=== Begin Enclosure ===

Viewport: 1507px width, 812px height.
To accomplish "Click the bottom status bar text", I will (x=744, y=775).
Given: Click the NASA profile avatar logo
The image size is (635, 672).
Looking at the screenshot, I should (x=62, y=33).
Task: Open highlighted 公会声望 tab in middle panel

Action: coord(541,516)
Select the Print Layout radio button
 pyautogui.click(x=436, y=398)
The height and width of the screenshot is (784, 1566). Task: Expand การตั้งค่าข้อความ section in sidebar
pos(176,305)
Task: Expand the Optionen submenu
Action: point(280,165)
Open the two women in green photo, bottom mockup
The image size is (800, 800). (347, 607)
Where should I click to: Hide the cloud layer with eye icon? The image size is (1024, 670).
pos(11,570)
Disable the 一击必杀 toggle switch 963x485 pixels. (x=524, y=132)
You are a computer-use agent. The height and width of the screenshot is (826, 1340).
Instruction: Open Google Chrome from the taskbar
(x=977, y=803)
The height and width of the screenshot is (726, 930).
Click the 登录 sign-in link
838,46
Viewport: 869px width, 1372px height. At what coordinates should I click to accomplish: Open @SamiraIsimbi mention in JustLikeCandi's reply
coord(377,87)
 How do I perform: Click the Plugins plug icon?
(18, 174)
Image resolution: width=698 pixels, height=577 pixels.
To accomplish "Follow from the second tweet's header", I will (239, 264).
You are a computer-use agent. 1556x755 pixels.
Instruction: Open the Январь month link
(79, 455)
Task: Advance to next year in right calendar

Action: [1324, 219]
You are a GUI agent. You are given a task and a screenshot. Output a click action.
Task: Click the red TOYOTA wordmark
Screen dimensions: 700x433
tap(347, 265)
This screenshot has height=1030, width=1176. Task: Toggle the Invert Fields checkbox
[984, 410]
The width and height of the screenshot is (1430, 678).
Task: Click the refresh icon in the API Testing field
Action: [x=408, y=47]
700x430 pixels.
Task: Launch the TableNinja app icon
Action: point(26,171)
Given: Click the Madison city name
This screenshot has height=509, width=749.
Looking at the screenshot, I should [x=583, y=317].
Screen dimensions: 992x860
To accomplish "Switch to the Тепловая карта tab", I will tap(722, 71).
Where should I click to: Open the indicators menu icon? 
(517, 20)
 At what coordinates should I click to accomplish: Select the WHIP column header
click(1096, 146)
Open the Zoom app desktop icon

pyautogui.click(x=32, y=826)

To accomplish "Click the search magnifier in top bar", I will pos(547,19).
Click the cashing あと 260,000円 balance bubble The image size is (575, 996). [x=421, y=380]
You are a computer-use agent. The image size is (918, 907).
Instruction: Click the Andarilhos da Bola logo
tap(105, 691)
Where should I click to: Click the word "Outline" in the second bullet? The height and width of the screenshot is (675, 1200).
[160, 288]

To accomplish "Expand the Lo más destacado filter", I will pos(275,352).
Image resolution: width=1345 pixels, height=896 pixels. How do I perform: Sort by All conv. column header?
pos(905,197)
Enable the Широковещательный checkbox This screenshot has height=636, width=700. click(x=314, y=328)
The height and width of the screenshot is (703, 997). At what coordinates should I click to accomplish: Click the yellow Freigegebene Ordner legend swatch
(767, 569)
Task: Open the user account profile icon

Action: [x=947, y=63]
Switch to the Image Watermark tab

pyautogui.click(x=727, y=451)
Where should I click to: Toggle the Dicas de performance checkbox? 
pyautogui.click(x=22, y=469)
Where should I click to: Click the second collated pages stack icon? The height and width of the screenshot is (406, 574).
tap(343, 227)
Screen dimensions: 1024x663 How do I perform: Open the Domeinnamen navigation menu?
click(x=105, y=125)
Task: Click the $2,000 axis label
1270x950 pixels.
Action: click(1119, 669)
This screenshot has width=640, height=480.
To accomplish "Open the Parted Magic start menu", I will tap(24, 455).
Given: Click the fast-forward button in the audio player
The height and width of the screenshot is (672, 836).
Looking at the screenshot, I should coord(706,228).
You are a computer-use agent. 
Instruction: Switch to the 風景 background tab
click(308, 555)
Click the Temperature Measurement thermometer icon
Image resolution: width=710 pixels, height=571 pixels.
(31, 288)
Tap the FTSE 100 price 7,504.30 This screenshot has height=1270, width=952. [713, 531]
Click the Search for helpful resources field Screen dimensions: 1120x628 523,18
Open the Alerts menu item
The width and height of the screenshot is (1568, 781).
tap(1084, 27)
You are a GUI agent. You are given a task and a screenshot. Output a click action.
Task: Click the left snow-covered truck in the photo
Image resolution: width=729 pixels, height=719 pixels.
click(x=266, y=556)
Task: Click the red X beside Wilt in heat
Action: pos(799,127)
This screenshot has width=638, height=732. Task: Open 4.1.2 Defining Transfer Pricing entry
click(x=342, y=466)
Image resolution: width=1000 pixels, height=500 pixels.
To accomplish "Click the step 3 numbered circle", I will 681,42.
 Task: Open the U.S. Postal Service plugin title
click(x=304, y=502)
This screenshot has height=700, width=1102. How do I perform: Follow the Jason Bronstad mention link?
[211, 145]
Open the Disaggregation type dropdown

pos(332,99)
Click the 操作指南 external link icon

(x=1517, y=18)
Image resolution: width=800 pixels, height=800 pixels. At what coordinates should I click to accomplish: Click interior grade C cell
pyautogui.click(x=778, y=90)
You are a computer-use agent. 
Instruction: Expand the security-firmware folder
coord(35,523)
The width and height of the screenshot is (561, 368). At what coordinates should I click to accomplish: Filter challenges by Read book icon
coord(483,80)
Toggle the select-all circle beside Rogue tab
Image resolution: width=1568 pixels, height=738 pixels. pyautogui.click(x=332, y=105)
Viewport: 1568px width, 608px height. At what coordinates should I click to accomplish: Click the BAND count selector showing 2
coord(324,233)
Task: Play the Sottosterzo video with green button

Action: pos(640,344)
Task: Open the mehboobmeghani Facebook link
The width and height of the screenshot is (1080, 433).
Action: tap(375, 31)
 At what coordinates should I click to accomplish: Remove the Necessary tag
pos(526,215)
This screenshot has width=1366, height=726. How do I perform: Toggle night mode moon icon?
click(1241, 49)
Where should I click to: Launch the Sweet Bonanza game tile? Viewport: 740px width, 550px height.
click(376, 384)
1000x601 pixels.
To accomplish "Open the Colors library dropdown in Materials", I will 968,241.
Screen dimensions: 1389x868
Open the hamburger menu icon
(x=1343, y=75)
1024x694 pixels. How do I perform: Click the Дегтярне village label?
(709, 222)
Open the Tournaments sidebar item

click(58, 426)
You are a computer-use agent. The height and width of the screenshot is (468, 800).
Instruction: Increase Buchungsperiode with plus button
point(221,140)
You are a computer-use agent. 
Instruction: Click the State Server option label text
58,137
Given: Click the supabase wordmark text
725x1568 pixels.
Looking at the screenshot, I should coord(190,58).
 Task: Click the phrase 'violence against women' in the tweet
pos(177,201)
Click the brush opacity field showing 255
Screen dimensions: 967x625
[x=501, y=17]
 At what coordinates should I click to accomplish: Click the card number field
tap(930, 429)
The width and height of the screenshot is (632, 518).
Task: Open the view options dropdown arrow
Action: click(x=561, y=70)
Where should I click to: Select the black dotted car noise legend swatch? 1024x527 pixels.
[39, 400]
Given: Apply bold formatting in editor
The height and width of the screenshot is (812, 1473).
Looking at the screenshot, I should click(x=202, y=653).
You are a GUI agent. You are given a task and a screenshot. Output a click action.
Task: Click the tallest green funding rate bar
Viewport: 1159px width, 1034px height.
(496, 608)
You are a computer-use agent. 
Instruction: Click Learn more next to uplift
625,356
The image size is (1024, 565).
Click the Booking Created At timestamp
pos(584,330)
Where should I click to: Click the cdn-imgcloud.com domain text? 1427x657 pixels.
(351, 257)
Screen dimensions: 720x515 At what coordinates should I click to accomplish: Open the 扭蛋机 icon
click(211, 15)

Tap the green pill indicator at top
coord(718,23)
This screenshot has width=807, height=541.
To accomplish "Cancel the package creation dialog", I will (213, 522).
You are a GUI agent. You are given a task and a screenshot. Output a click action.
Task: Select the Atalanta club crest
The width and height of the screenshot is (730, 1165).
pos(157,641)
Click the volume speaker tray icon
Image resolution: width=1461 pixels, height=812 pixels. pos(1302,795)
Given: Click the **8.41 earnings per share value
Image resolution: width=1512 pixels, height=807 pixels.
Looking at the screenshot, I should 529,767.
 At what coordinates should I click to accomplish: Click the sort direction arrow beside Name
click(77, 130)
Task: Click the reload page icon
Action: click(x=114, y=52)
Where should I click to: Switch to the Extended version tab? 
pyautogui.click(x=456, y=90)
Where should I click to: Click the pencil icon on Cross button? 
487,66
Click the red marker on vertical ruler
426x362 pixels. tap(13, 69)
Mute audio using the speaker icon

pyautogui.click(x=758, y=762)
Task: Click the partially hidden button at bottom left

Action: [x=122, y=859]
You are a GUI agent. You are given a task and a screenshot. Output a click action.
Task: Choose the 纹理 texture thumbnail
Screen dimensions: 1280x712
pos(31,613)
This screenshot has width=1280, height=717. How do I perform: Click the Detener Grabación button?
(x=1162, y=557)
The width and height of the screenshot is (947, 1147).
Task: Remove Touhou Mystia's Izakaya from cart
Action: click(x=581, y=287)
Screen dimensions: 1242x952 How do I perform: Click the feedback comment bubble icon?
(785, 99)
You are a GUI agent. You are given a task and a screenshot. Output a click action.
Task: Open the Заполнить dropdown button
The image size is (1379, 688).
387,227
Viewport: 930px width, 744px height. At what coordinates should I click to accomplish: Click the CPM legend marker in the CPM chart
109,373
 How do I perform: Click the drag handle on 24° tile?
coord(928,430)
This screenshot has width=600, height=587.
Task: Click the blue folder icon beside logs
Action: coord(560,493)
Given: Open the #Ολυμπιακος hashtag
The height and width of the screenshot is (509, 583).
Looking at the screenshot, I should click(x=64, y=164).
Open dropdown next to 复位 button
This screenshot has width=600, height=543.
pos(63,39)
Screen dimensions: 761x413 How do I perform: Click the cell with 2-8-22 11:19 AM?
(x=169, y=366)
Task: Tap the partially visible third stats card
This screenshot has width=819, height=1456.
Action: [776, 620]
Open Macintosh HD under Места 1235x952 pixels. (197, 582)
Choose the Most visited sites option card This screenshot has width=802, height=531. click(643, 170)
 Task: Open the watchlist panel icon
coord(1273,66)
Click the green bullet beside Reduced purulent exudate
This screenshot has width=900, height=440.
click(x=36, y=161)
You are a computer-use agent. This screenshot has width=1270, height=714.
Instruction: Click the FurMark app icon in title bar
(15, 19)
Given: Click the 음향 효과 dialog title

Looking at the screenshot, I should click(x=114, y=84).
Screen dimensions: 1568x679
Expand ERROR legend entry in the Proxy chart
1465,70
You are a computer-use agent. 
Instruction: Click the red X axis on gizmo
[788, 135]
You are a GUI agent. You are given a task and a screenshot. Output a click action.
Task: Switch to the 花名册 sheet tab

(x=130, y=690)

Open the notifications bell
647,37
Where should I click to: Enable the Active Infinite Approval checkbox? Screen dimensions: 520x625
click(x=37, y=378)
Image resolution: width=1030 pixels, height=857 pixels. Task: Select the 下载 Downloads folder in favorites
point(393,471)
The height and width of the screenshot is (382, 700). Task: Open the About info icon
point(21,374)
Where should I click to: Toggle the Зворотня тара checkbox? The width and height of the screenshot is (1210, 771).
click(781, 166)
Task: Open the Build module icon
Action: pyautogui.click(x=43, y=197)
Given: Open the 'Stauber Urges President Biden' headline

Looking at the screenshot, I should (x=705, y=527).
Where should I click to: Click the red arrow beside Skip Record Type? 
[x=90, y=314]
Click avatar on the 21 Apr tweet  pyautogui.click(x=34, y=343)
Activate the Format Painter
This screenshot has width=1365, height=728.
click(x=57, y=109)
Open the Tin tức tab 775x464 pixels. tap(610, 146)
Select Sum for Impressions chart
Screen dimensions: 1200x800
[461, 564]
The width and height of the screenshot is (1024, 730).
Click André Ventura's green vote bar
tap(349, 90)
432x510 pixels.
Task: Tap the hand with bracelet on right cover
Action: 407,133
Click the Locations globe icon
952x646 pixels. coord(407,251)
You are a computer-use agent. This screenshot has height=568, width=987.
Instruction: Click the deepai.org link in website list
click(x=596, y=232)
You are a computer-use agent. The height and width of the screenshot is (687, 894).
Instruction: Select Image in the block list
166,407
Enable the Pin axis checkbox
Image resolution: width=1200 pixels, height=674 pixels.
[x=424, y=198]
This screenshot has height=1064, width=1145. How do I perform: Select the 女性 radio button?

=== End Enclosure ===

THE TASK:
Will you return exactly the lines above from the one with "Click the red marker on vertical ruler" down to the one with "Choose the Most", counting both as part of the range?

WRITTEN ANSWER:
Click the red marker on vertical ruler
426x362 pixels. tap(13, 69)
Mute audio using the speaker icon

pyautogui.click(x=758, y=762)
Task: Click the partially hidden button at bottom left

Action: [x=122, y=859]
You are a GUI agent. You are given a task and a screenshot. Output a click action.
Task: Choose the 纹理 texture thumbnail
Screen dimensions: 1280x712
pos(31,613)
This screenshot has width=1280, height=717. How do I perform: Click the Detener Grabación button?
(x=1162, y=557)
The width and height of the screenshot is (947, 1147).
Task: Remove Touhou Mystia's Izakaya from cart
Action: click(x=581, y=287)
Screen dimensions: 1242x952 How do I perform: Click the feedback comment bubble icon?
(785, 99)
You are a GUI agent. You are given a task and a screenshot. Output a click action.
Task: Open the Заполнить dropdown button
The image size is (1379, 688).
387,227
Viewport: 930px width, 744px height. At what coordinates should I click to accomplish: Click the CPM legend marker in the CPM chart
109,373
 How do I perform: Click the drag handle on 24° tile?
coord(928,430)
This screenshot has width=600, height=587.
Task: Click the blue folder icon beside logs
Action: coord(560,493)
Given: Open the #Ολυμπιακος hashtag
The height and width of the screenshot is (509, 583).
Looking at the screenshot, I should click(x=64, y=164).
Open dropdown next to 复位 button
This screenshot has width=600, height=543.
pos(63,39)
Screen dimensions: 761x413 How do I perform: Click the cell with 2-8-22 11:19 AM?
(x=169, y=366)
Task: Tap the partially visible third stats card
This screenshot has width=819, height=1456.
Action: [776, 620]
Open Macintosh HD under Места 1235x952 pixels. (197, 582)
Choose the Most visited sites option card This screenshot has width=802, height=531. click(643, 170)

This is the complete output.